見直し相次ぐ「学校選択制」①~江戸川区も改善に着手「当面は継続」

2012年9月17日 12時02分 | カテゴリー: 子ども・教育, 行政評価

 1996年(平成8年)12月の行政改革委員会の「規制緩和の推進に関する意見(2次)―創意でつくる新しい日本―」において、学校選択の弾力化について提言がなされて以来、学校選択制は一連の規制緩和の中で進められてきました。 

 最初の導入は三重県紀宝町で1998年(平成10年)、東京での第一号は品川区の2000年(平成12年)ですが、10年を経た今、全国で、また都内でも見直し、廃止の動きが出てきています。 

 栃木県鹿沼市が3年間の実施を経て2010年度にすでに廃止。群馬県前橋市でも「学校と地域との関わりを大切にする」「どの学校においても児童生徒に一層望ましい教育環境を提供する」との基本的な考え方に基づき、2011年度に廃止しました。長崎県長崎市でも「地域という観点を欠いていた」との反省に立ち、今年度から小中学校とも廃止し、地元の学校に通うしくみに戻しました。

 東京都は今年度、都内19区11市で学校選択制を導入していると、公表しています。その形態は、自由選択制、ブロック選択制、隣接区域選択制、特認校制、特定地域選択制の5つに分類されていますが、国分寺や清瀬、立川など、特に市部では、都は選択制導入自治体としているものの、市当局はそうではない、としており、都と市の間での見解の相違も明らかになりました。

 都内では杉並区が向こう3年間の周知期間を経て、2016年度(平成28年度)に現制度を廃止した上必要な見直しを行うとしていることはすでに知られているかと思いますが、さて江戸川区は? 

 中学校では2003年(平成15年)度、小学校では2004年(同16年)度から自由選択制を導入した江戸川区に対し、江戸川ネットは区民参加による評価を行い、見直すべき、との立場をとってきました。ようやく、保護者や地域及び学校関係者約1万3千人を対象としたアンケートを実施し、教育委員会事務局内で学校選択制検討会を開催。

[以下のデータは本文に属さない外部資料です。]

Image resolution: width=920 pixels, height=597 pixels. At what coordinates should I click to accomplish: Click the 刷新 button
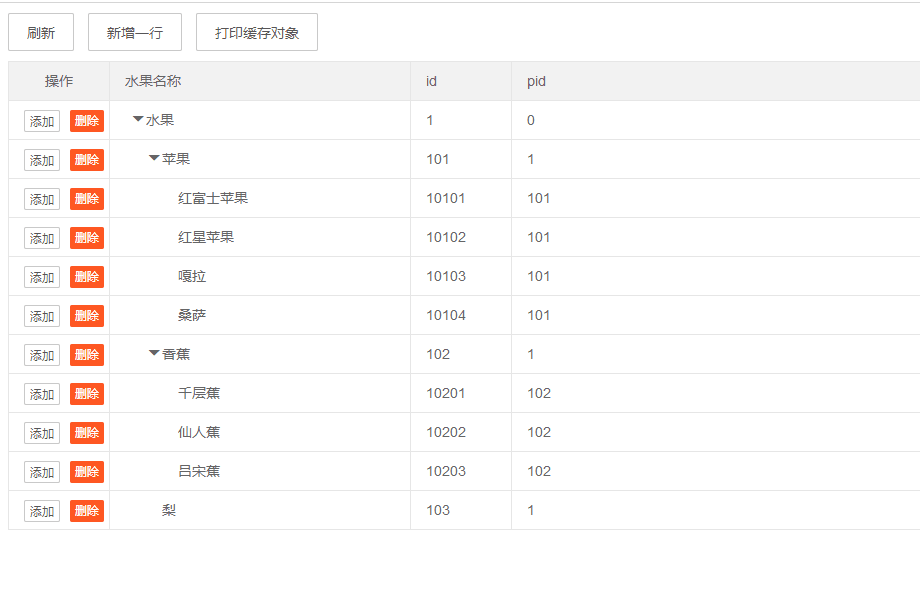[41, 33]
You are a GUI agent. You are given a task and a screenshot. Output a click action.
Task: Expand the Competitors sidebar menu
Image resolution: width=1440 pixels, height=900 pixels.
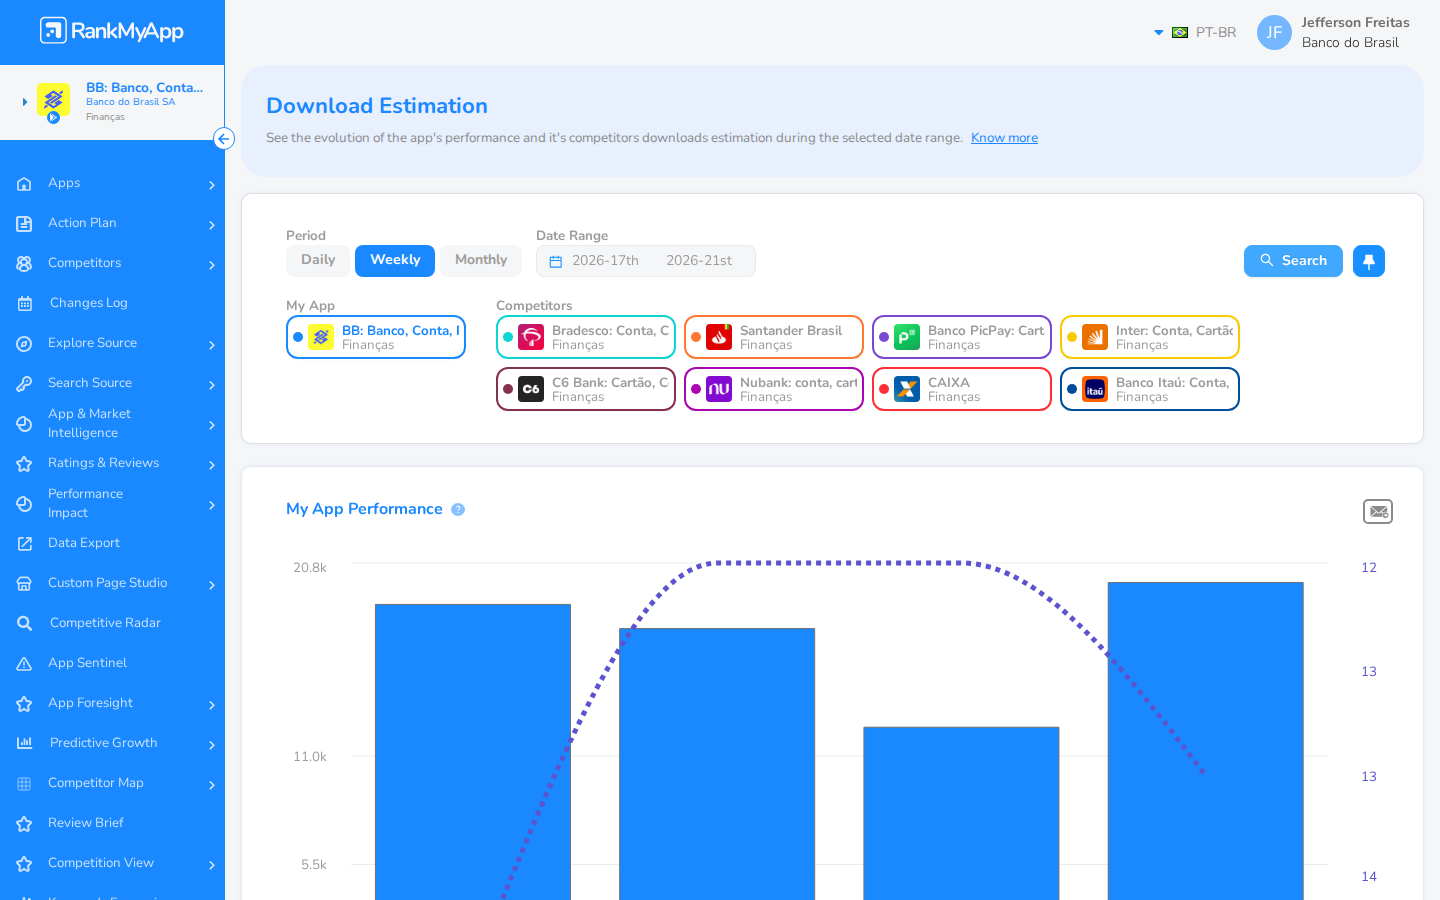(x=112, y=263)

その結果、小学校では、一度学校選択の希望を出すとその後変更できず、本来の通学区域校にも戻れないしくみを改め、来年度より変更期間を設けることで、再検討の上慎重で適切な選択にしていくように変更します。小学校では導入当初より、選択の範囲を徒歩圏内としてきましたが、2010年度(平成22年)に、具体に「約1.2km圏内」と定めています。

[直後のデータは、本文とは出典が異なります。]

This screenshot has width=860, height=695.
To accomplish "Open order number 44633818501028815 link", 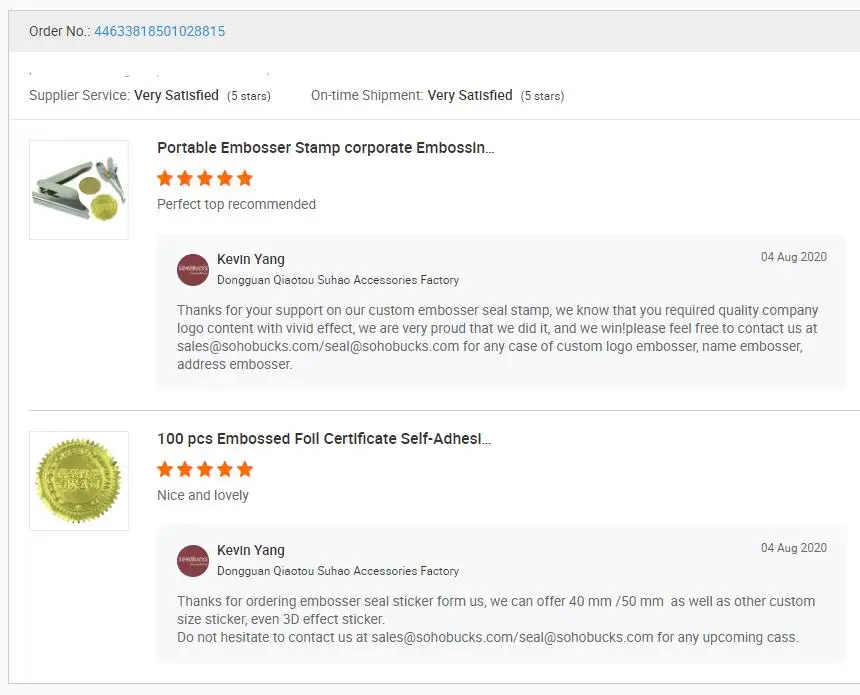I will point(159,31).
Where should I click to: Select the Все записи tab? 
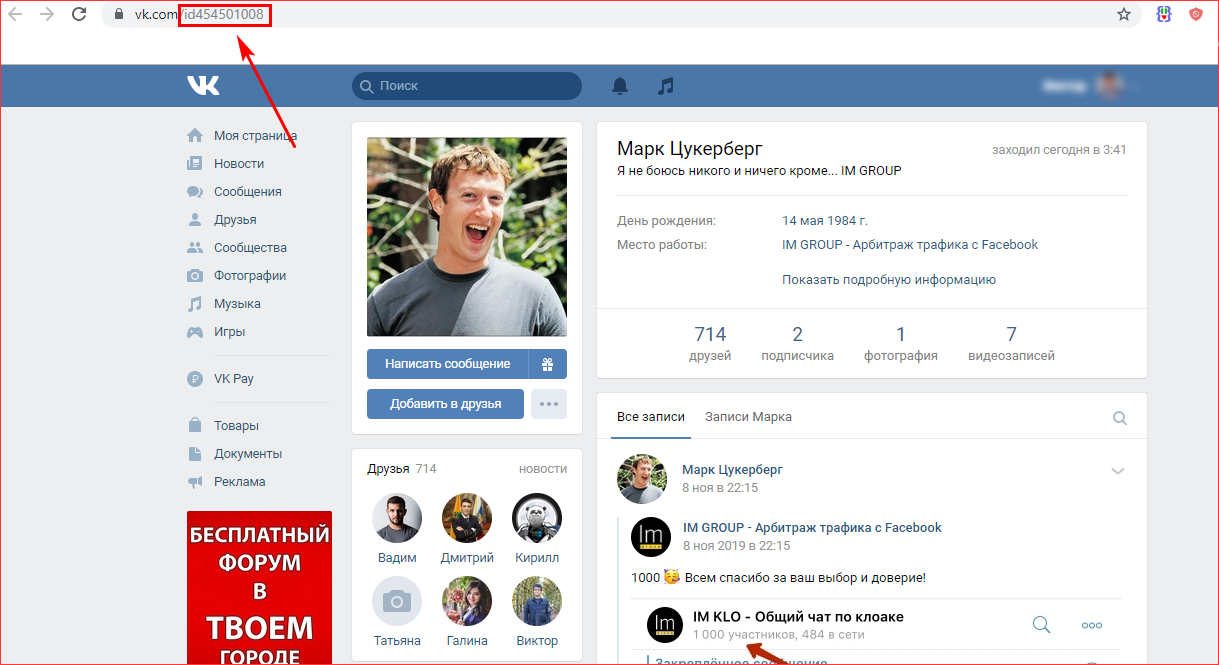click(x=651, y=417)
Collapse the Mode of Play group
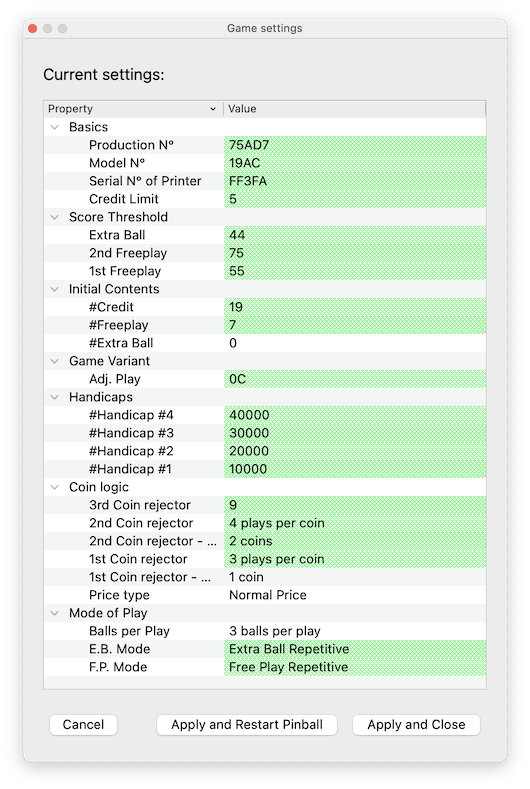530x789 pixels. pyautogui.click(x=55, y=613)
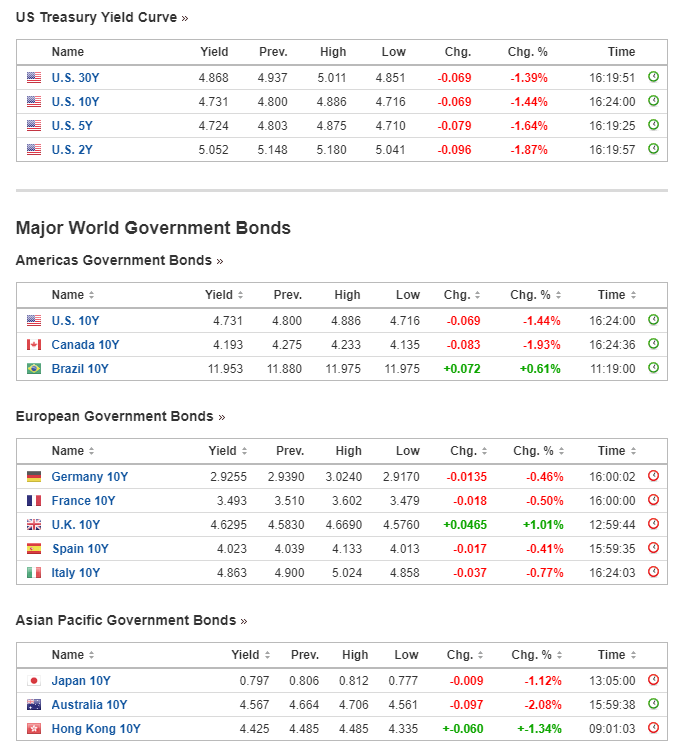This screenshot has height=754, width=678.
Task: Open Americas Government Bonds heading link
Action: [119, 260]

 中学校でも、これまで選択による受け入れを全校30人程度としてきたところ、施設状況や本来の通学区域内の入学者数により、許容数が異なる現状に鑑み、2014年度から、受け入れ不可・15人程度・30人程度の3段階を設けることとしました。

 同時に、選択制の課題を解消するため「指定校変更制度」の改善にも着手。今後は、配慮する特別な事由がある児童生徒の指定校変更を優先し、その後選択制による選択を実施します。これにより、学校が入学者数を事前に把握でき、待機者の決定までの時間を短縮できるとしています。これに伴い、指定校変更の許可基準に「通学の安全」が追加されました。「通学の安全」に重きを置く考えは、3.11以降、複数の自治体で改めて重要ポイントとして見直されています。

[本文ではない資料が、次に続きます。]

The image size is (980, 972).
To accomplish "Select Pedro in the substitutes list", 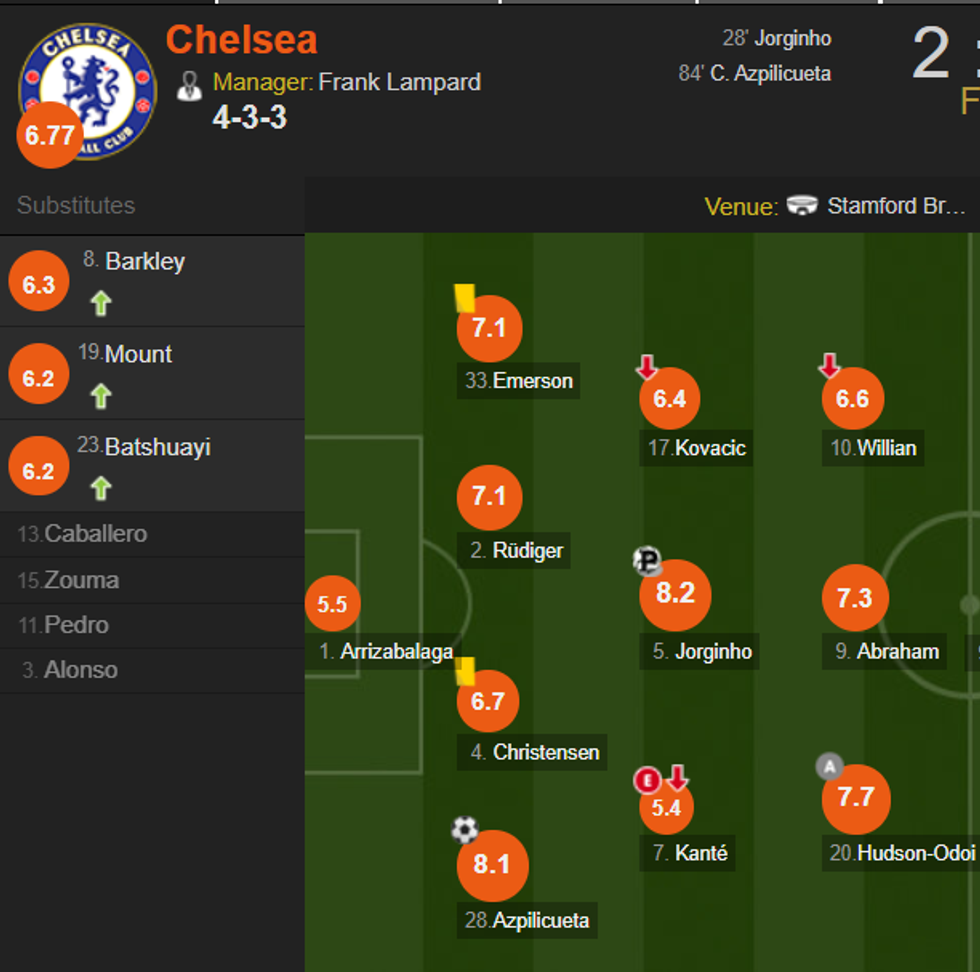I will tap(76, 625).
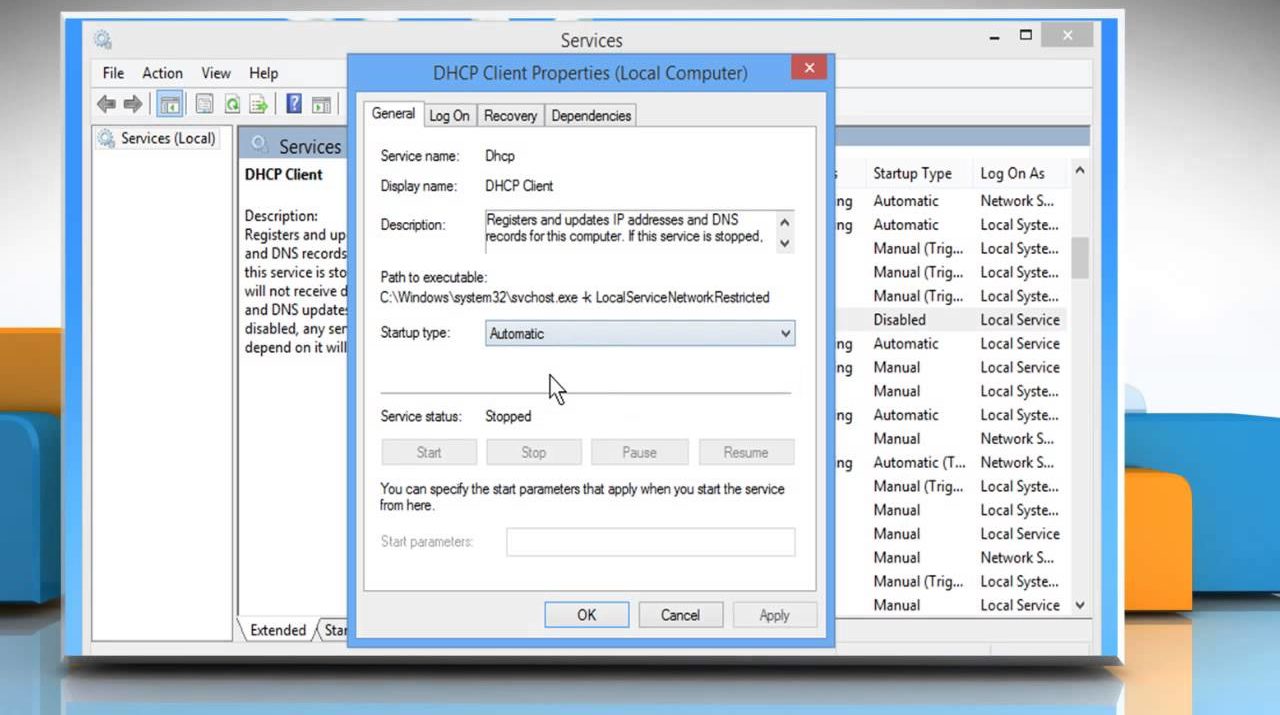Open the Startup type dropdown
Screen dimensions: 1280x715
(640, 334)
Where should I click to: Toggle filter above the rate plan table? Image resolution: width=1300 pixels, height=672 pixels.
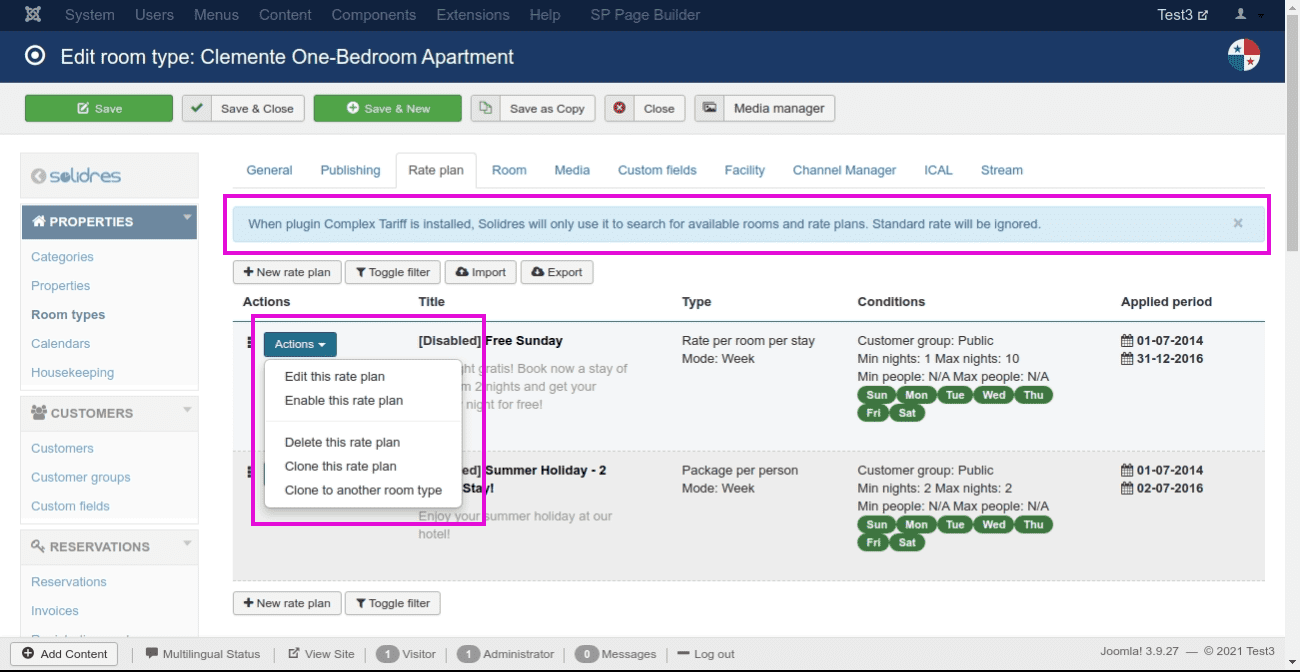tap(392, 272)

指定校変更制度・・・一旦就学指定された学校に通うことが、必ずしも保護者の意向に合致しない場合に、保護者の申し立てにより市町村教育委員会がその市町村内の他の学校に指定を変更する制度。 2003年(平成15年)3月、学校教育法施行規則の一部改正により、市町村教育委員会が就学校指定校を変更する際の要件及び手続に関し、必要な事項を定め公表するものとされている。 

 公表された「江戸川区学校選択制の改善について」には「学校選択制を改善し、当面は継続する」とされており、依然高い選択制への保護者の期待と、懸念を示す地域や学校との調整がはかられた見直しと言えます。

 継続するのであれば、義務教育である以上、選択されず適正規模となりえない学校が、その課題を克服できるような支援が必要です。文科省も、浮き彫りになった課題への手厚い支援を行えば、選択制を通じて学校間の格差を埋めることもできる、としています。練馬区や日野市のように、予算措置を講じることも必要では?